Swap "external entity box" for "outside entity box" everywhere in the data below, and write all of it out again with nothing else changed.

>> start DATA FOR THE TASK

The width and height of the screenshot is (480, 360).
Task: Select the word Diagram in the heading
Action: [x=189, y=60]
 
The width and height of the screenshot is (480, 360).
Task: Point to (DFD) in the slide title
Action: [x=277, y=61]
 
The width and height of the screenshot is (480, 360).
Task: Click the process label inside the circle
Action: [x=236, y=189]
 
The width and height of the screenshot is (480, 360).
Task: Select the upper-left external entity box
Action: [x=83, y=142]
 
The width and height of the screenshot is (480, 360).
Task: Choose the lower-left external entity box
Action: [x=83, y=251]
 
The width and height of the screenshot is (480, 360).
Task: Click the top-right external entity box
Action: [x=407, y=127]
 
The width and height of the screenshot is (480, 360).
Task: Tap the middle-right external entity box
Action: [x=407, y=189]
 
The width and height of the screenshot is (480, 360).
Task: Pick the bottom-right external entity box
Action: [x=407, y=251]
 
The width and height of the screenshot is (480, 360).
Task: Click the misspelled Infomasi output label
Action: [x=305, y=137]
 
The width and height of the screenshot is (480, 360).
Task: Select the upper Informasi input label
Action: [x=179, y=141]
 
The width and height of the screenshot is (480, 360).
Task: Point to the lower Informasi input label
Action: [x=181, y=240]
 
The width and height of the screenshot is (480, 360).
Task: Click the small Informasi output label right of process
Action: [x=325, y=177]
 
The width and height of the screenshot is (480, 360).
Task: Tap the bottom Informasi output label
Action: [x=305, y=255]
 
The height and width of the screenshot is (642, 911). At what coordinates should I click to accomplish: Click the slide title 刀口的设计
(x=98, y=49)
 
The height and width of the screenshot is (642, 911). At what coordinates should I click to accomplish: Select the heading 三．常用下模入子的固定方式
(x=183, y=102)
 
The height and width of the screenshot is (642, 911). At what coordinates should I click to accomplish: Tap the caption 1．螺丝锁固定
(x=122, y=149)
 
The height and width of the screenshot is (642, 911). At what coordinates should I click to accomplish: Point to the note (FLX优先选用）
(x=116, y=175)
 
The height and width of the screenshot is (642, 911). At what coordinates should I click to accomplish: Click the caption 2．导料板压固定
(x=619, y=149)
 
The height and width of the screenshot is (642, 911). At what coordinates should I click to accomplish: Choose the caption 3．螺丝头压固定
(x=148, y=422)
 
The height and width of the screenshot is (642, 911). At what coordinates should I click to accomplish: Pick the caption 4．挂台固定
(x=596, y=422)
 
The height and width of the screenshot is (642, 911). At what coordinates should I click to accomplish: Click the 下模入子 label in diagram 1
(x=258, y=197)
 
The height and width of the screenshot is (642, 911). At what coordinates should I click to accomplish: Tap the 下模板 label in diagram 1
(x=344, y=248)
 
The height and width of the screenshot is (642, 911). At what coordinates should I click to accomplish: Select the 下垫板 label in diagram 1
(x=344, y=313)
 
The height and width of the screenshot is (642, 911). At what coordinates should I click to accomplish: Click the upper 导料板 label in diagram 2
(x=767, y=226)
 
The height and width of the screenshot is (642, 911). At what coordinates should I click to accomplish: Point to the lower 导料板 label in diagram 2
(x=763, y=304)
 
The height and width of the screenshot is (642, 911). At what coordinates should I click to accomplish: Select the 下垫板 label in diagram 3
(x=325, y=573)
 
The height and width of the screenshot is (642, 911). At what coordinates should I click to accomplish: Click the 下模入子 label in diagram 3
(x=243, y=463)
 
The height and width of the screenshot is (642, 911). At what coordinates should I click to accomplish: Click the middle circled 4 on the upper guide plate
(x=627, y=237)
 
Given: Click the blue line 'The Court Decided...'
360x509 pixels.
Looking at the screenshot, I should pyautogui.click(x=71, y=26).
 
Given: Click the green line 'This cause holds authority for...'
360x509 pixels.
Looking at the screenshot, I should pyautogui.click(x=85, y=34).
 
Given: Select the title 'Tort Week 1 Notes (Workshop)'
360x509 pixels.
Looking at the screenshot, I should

>> end DATA FOR THE TASK

CORRECT ANSWER —
The width and height of the screenshot is (480, 360).
Task: Select the word Diagram in the heading
Action: [x=189, y=60]
 
The width and height of the screenshot is (480, 360).
Task: Point to (DFD) in the slide title
Action: [x=277, y=61]
 
The width and height of the screenshot is (480, 360).
Task: Click the process label inside the circle
Action: [x=236, y=189]
 
The width and height of the screenshot is (480, 360).
Task: Select the upper-left outside entity box
Action: [x=83, y=142]
 
The width and height of the screenshot is (480, 360).
Task: Choose the lower-left outside entity box
Action: [x=83, y=251]
 
The width and height of the screenshot is (480, 360).
Task: Click the top-right outside entity box
Action: [x=407, y=127]
 
The width and height of the screenshot is (480, 360).
Task: Tap the middle-right outside entity box
Action: [x=407, y=189]
 
The width and height of the screenshot is (480, 360).
Task: Pick the bottom-right outside entity box
Action: [x=407, y=251]
 
The width and height of the screenshot is (480, 360).
Task: Click the misspelled Infomasi output label
Action: [x=305, y=137]
 
The width and height of the screenshot is (480, 360).
Task: Select the upper Informasi input label
Action: [x=179, y=141]
 
The width and height of the screenshot is (480, 360).
Task: Point to the lower Informasi input label
Action: [x=181, y=240]
 
The width and height of the screenshot is (480, 360).
Task: Click the small Informasi output label right of process
Action: [x=325, y=177]
 
The width and height of the screenshot is (480, 360).
Task: Tap the bottom Informasi output label
Action: [x=305, y=255]
 
The height and width of the screenshot is (642, 911). At what coordinates should I click to accomplish: Click the slide title 刀口的设计
(x=98, y=49)
 
The height and width of the screenshot is (642, 911). At what coordinates should I click to accomplish: Select the heading 三．常用下模入子的固定方式
(x=183, y=102)
 
The height and width of the screenshot is (642, 911). At what coordinates should I click to accomplish: Tap the caption 1．螺丝锁固定
(x=122, y=149)
 
The height and width of the screenshot is (642, 911). At what coordinates should I click to accomplish: Point to the note (FLX优先选用）
(x=116, y=175)
 
The height and width of the screenshot is (642, 911). At what coordinates should I click to accomplish: Click the caption 2．导料板压固定
(x=619, y=149)
 
The height and width of the screenshot is (642, 911). At what coordinates should I click to accomplish: Choose the caption 3．螺丝头压固定
(x=148, y=422)
 
The height and width of the screenshot is (642, 911). At what coordinates should I click to accomplish: Pick the caption 4．挂台固定
(x=596, y=422)
 
The height and width of the screenshot is (642, 911). At what coordinates should I click to accomplish: Click the 下模入子 label in diagram 1
(x=258, y=197)
 
The height and width of the screenshot is (642, 911). At what coordinates should I click to accomplish: Tap the 下模板 label in diagram 1
(x=344, y=248)
 
The height and width of the screenshot is (642, 911). At what coordinates should I click to accomplish: Select the 下垫板 label in diagram 1
(x=344, y=313)
 
The height and width of the screenshot is (642, 911). At what coordinates should I click to accomplish: Click the upper 导料板 label in diagram 2
(x=767, y=226)
 
The height and width of the screenshot is (642, 911). At what coordinates should I click to accomplish: Point to the lower 导料板 label in diagram 2
(x=763, y=304)
 
The height and width of the screenshot is (642, 911). At what coordinates should I click to accomplish: Select the 下垫板 label in diagram 3
(x=325, y=573)
 
The height and width of the screenshot is (642, 911). At what coordinates should I click to accomplish: Click the 下模入子 label in diagram 3
(x=243, y=463)
 
The height and width of the screenshot is (642, 911). At what coordinates should I click to accomplish: Click the middle circled 4 on the upper guide plate
(x=627, y=237)
 
Given: Click the blue line 'The Court Decided...'
360x509 pixels.
Looking at the screenshot, I should pyautogui.click(x=71, y=26).
 
Given: Click the green line 'This cause holds authority for...'
360x509 pixels.
Looking at the screenshot, I should pyautogui.click(x=85, y=34).
 
Given: Select the title 'Tort Week 1 Notes (Workshop)'
360x509 pixels.
Looking at the screenshot, I should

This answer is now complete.